Hoya has finally woken up and did join the takeover race a few month ago. They have been forced to join the race or become the looser in the field. So just keep watching and see what they are up to this year.

----------


## Lab Insight

> IMO Crizal is a terrible AR coating. Look at the coating with a fluorescent lights behind... after 2 years of wear 80 to 90% of the times you see this generalized "glazing" on the lenses. We have been using Hoya EX3 for over 2 years now...  nothing like this occurs with the EX3.  What I find sad with Hoya USA/ Canada though is the fact they do not have half of the innovative products Hoya Japan offers... If they would ever bring all these products in North America, I'm sure Essilor would begin to get very nervous! I've tried to get an answer from Hoya why the selection of products offered here is so limited compared to Japan... nobody could (or perhaps nobody wants) give me a clear answer!  I even suggested to them to outsource some lenses and get them done in Hoya's factories in Asia/Japan... I was told shipping would be too expensive...  BS obviously as Nikon, Essilor and Shamir do it on a large scale...


It has nothing to do with shipping costs; correct they're giving you BS, and here's why... 

Hoya North America wants to sell you a very limited portfolio of lenses - the ones that they can make the most profit on.  They don't give a hoot about Japan's products. The American president's famous slogan to his reps is to "Sell what you got".

As for Canada, it is even more BS and limited.  They currently outsource about 70% of their jobs to Thailand and receive a box from them every day.  Last time I checked a map, Thailand is much closer to Japan than North America is.

Global sourcing of products is fine as it's the way of the future as the market continues to change.  However, 7-10 day overseas delivery is horrible for them, especially when other smaller companies are to do it in 4 days with the same quality and lower cost and is about to get even better very soon....

----------


## Chris Ryser

> Global sourcing of products is fine as it's the way of the future as the market continues to change.  However, 7-10 day overseas delivery is horrible for them, especially when other smaller companies are to do it in 4 days with the same quality and lower cost and is about to get even better very soon....



If you allow me to make a correction .........................

These companies all have special arrangements with UPS/FEDEX/DHL for overnight or 2nd day delivery on a worldwide basis.

----------


## Lab Insight

> If you allow me to make a correction .........................
> 
> These companies all have special arrangements with UPS/FEDEX/DHL for overnight or 2nd day delivery on a worldwide basis.

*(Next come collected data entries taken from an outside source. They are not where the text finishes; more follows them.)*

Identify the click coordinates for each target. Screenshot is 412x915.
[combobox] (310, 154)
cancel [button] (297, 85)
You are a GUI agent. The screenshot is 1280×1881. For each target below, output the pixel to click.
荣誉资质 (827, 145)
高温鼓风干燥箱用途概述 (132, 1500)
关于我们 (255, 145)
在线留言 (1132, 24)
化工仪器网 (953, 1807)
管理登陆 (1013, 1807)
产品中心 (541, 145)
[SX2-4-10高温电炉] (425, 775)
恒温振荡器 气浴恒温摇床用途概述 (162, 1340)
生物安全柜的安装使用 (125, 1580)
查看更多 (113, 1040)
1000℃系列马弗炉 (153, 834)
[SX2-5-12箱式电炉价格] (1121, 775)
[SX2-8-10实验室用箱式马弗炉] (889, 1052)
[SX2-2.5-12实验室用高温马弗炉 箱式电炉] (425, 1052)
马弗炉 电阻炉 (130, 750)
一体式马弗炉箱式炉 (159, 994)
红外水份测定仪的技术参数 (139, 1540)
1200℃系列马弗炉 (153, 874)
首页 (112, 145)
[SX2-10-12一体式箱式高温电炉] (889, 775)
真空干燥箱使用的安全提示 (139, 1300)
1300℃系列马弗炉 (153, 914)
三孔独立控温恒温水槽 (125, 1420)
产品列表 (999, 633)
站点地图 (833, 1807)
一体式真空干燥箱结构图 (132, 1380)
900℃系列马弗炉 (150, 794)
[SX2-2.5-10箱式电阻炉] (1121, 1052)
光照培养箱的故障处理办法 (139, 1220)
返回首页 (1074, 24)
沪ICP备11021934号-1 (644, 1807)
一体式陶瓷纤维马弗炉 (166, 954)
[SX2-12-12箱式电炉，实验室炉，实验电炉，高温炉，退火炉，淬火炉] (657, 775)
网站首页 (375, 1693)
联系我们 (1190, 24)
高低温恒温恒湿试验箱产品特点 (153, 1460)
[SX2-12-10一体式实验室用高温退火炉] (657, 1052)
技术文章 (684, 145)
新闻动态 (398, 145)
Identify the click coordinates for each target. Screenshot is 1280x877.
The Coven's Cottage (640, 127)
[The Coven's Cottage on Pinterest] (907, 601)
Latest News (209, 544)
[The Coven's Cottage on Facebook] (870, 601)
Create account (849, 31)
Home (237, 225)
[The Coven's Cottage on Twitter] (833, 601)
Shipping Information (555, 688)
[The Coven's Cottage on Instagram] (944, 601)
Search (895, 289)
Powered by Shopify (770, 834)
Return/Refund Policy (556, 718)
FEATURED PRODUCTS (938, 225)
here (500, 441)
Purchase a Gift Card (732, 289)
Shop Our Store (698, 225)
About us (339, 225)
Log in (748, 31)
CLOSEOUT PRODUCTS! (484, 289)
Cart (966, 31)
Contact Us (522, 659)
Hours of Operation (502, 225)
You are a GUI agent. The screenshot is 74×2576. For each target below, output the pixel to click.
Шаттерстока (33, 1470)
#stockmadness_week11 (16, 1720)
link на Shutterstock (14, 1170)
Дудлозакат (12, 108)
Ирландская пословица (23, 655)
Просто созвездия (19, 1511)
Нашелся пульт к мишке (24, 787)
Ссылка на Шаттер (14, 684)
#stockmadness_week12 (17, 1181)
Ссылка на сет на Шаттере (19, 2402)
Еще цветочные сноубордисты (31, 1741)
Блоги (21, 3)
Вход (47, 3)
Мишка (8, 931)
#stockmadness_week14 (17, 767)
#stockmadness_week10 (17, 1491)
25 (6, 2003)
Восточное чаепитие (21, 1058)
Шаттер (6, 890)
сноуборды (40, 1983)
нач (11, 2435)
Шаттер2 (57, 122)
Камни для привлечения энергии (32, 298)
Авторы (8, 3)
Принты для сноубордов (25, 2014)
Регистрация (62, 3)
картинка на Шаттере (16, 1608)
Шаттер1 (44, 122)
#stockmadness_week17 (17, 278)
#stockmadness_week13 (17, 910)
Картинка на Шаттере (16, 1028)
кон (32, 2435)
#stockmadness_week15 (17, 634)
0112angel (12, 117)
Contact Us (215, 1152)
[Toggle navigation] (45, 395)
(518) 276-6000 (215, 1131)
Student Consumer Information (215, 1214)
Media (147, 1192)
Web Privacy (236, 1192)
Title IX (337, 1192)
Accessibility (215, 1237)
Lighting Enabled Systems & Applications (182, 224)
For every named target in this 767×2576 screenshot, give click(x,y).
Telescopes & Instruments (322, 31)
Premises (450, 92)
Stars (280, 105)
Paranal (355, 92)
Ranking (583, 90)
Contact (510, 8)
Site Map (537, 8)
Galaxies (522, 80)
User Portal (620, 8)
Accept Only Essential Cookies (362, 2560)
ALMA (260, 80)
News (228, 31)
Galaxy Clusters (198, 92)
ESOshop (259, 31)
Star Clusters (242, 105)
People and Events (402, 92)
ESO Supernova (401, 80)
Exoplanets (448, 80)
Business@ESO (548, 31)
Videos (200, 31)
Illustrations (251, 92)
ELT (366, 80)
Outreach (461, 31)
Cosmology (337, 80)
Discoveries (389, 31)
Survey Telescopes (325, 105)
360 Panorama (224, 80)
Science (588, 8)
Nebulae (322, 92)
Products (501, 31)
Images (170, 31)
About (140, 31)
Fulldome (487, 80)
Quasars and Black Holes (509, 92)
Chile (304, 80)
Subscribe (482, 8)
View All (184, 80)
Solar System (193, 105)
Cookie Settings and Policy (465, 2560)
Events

Correct, so one must ask why it takes Hoya so long 7-10 days?  It says so right on their price list 'please allow 7-10 days for delivery'.

----------


## optical maven

I have used Hoya for several years and have found their quality excellent.  They had some problems with their lab, but now seem to be corrected.  It's true it takes 7-10 days to get a job, but often that can be faster.  People don't seem to mind.  No matter what, even though I can't fully divest from Essilor, I think it is dumb for any independent to use the Essilor lab directly.  I also use Hamilton Lens and Dave is great.

----------


## Quince

> Correct, so one must ask why it takes Hoya so long 7-10 days?  It says so right on their price list 'please allow 7-10 days for delivery'.



I could list all the reasons we have delays on our orders but that isn't the point. Nothing we haven't heard or said before. I do know that they will say themselves that their AR takes up to two days alone because of the substrate process. Not sure how accurate this is. They do offer their Sight Overnight from Columbus which is a selection of lenses and coatings that are available to be received next day if ordered by 1pm. It does come in on time- just not always right...

----------


## Lab Insight

> I could list all the reasons we have delays on our orders but that isn't the point. Nothing we haven't heard or said before. I do know that they will say themselves that their AR takes up to two days alone because of the substrate process. Not sure how accurate this is. They do offer their Sight Overnight from Columbus which is a selection of lenses and coatings that are available to be received next day if ordered by 1pm. It does come in on time- just not always right...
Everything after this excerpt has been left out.